Interface element records:
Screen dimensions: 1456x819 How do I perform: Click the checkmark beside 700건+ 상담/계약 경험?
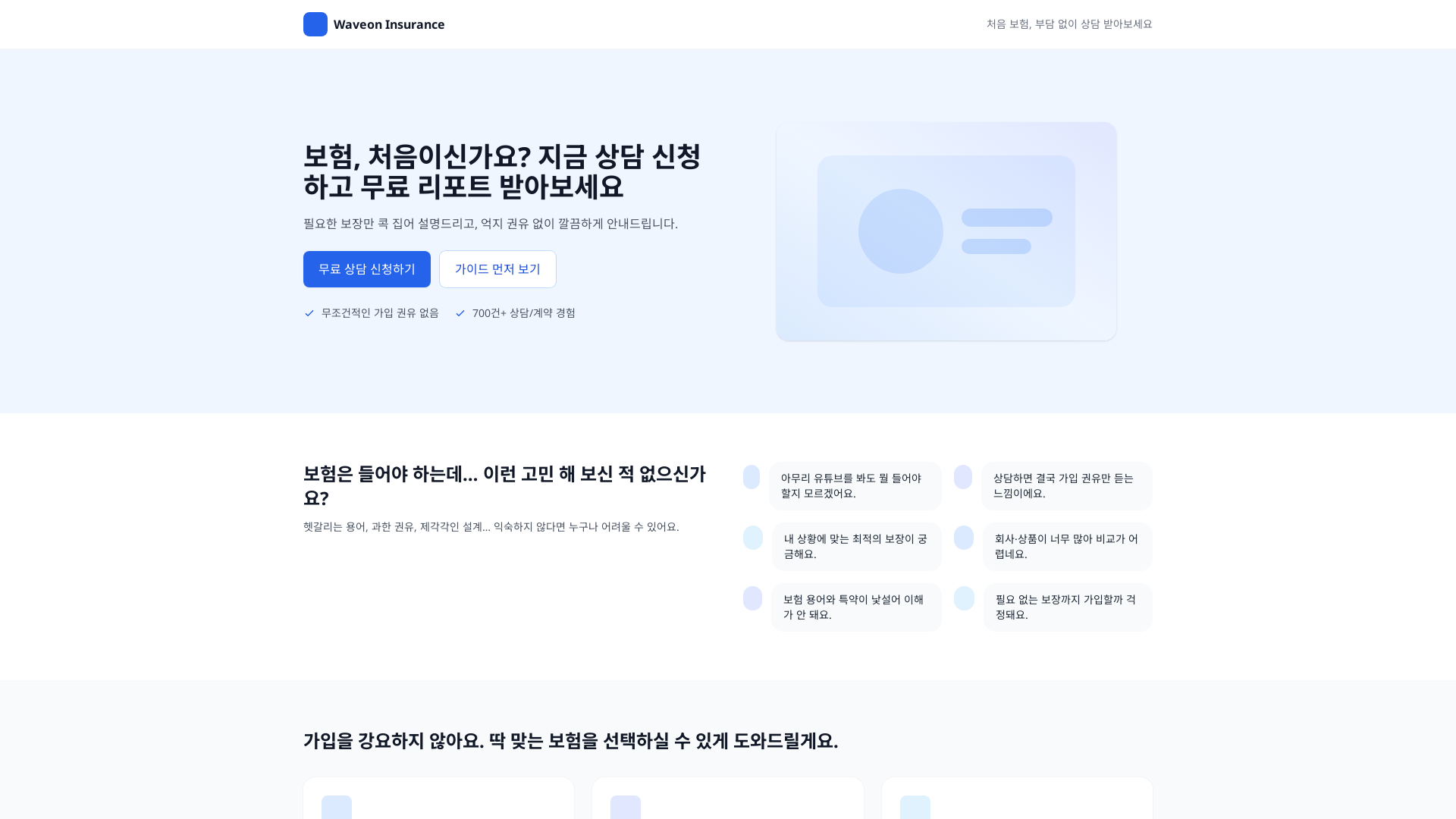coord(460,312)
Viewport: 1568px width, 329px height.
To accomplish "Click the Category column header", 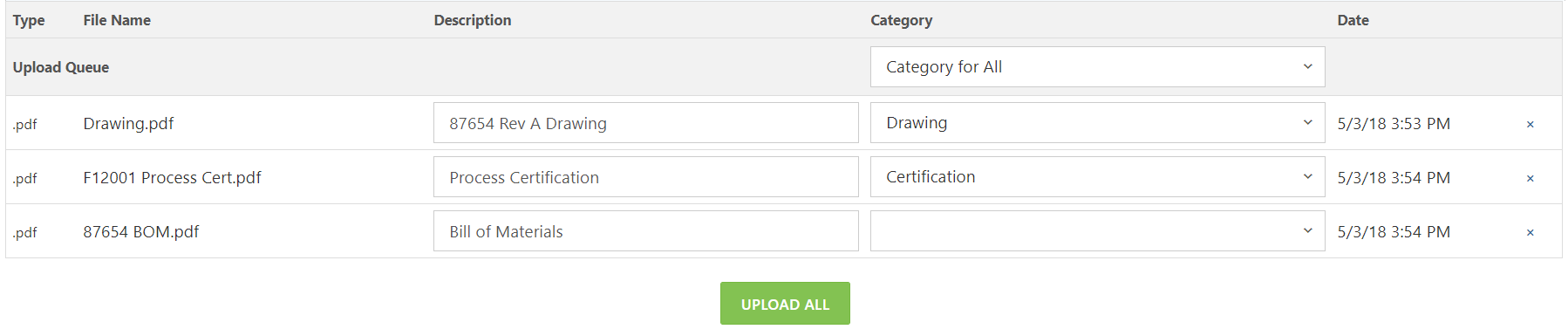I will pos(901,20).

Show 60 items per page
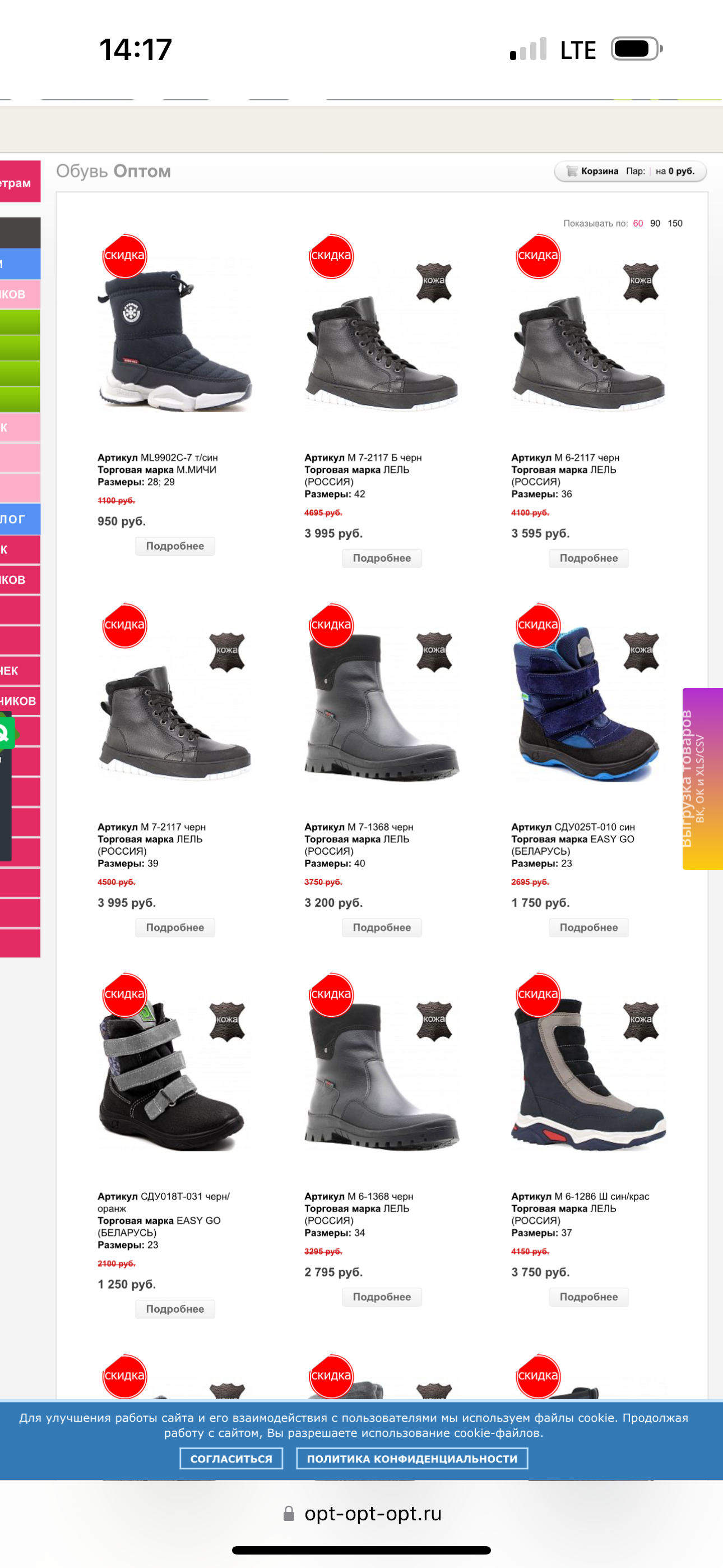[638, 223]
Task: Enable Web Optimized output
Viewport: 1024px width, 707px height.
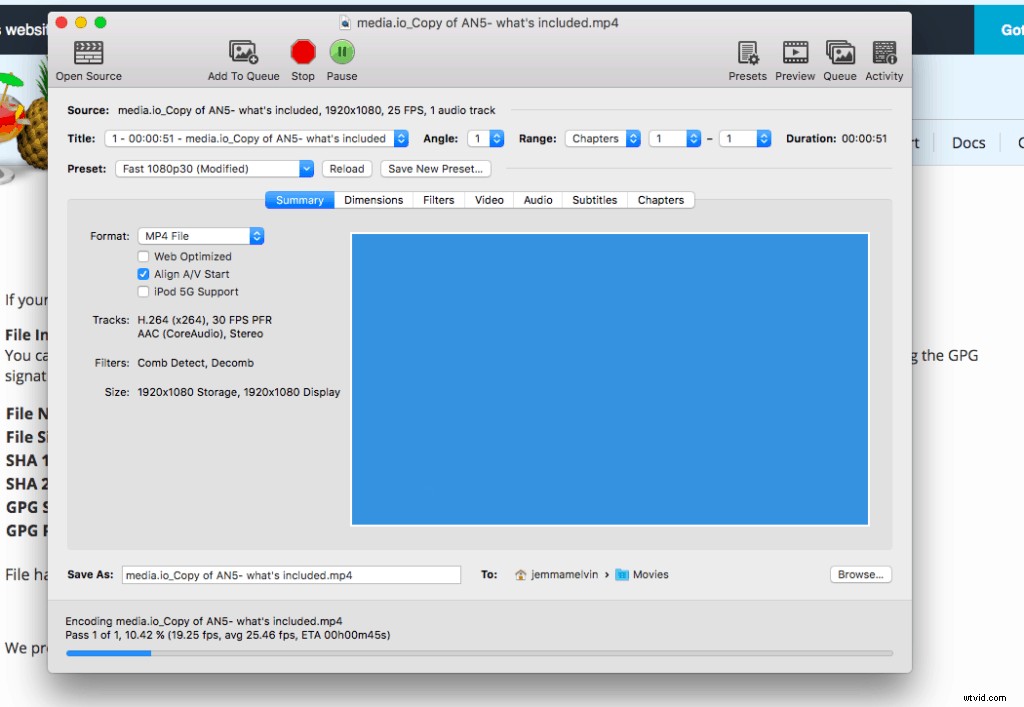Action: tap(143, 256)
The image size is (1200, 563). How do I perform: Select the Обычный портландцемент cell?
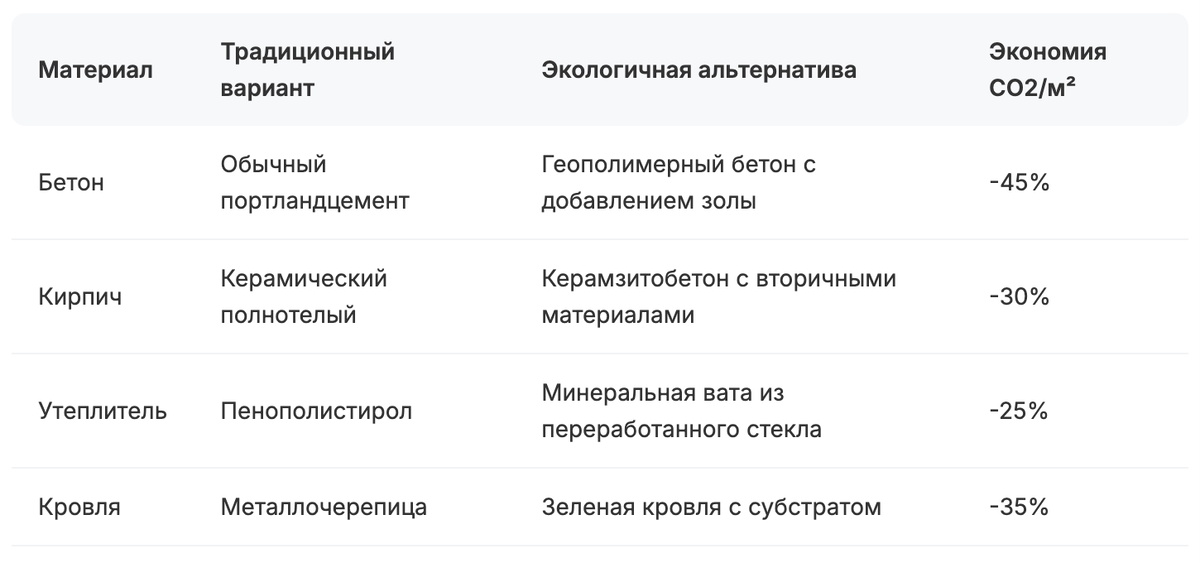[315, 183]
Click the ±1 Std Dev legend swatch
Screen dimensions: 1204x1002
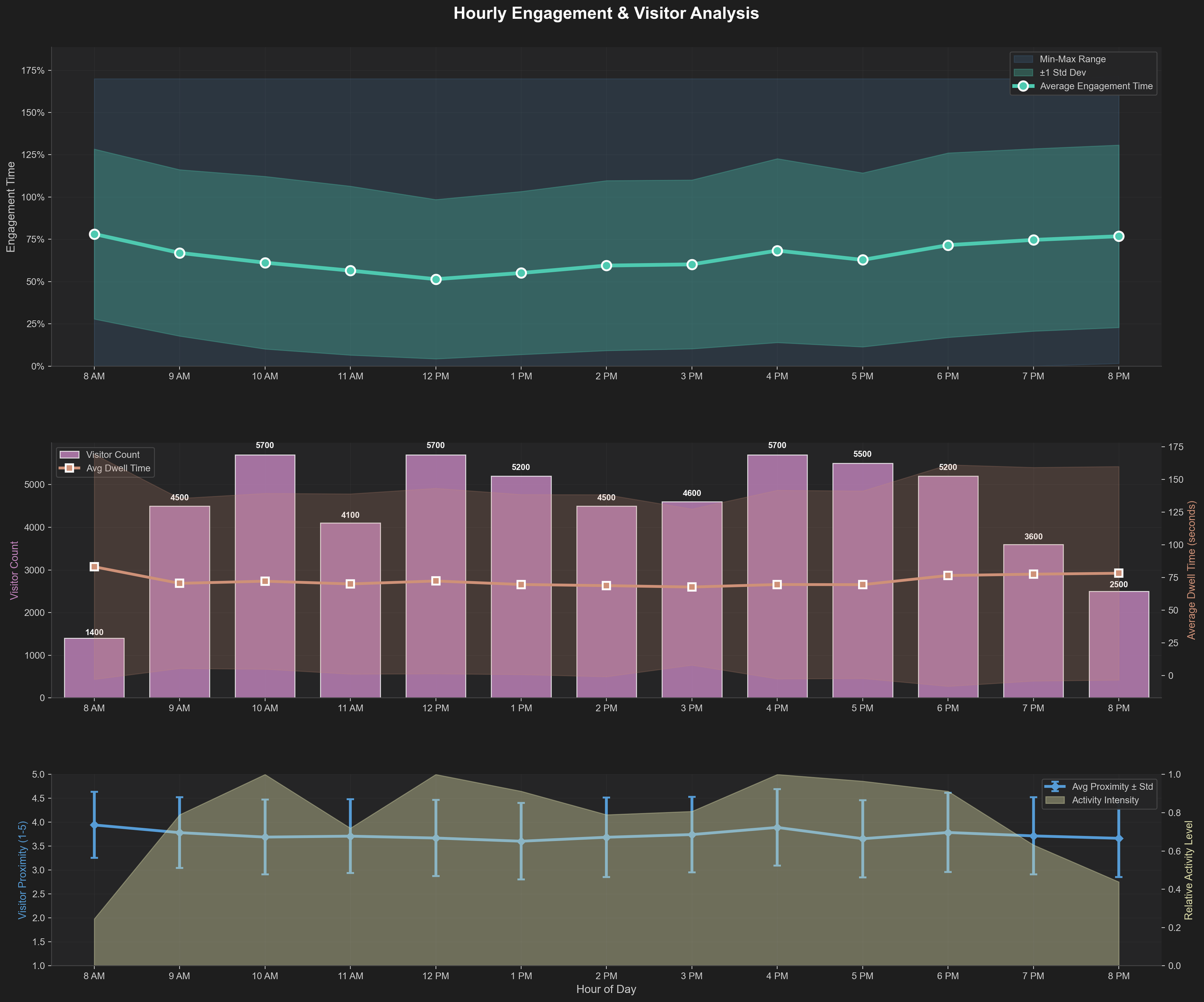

PROBLEM DETAILS: Show each line of the items above that contains the string "Screen".

FINISHED EXERCISE:
Screen dimensions: 1456x819 How do I perform: Click the checkmark beside 700건+ 상담/계약 경험?
Screen dimensions: 1204x1002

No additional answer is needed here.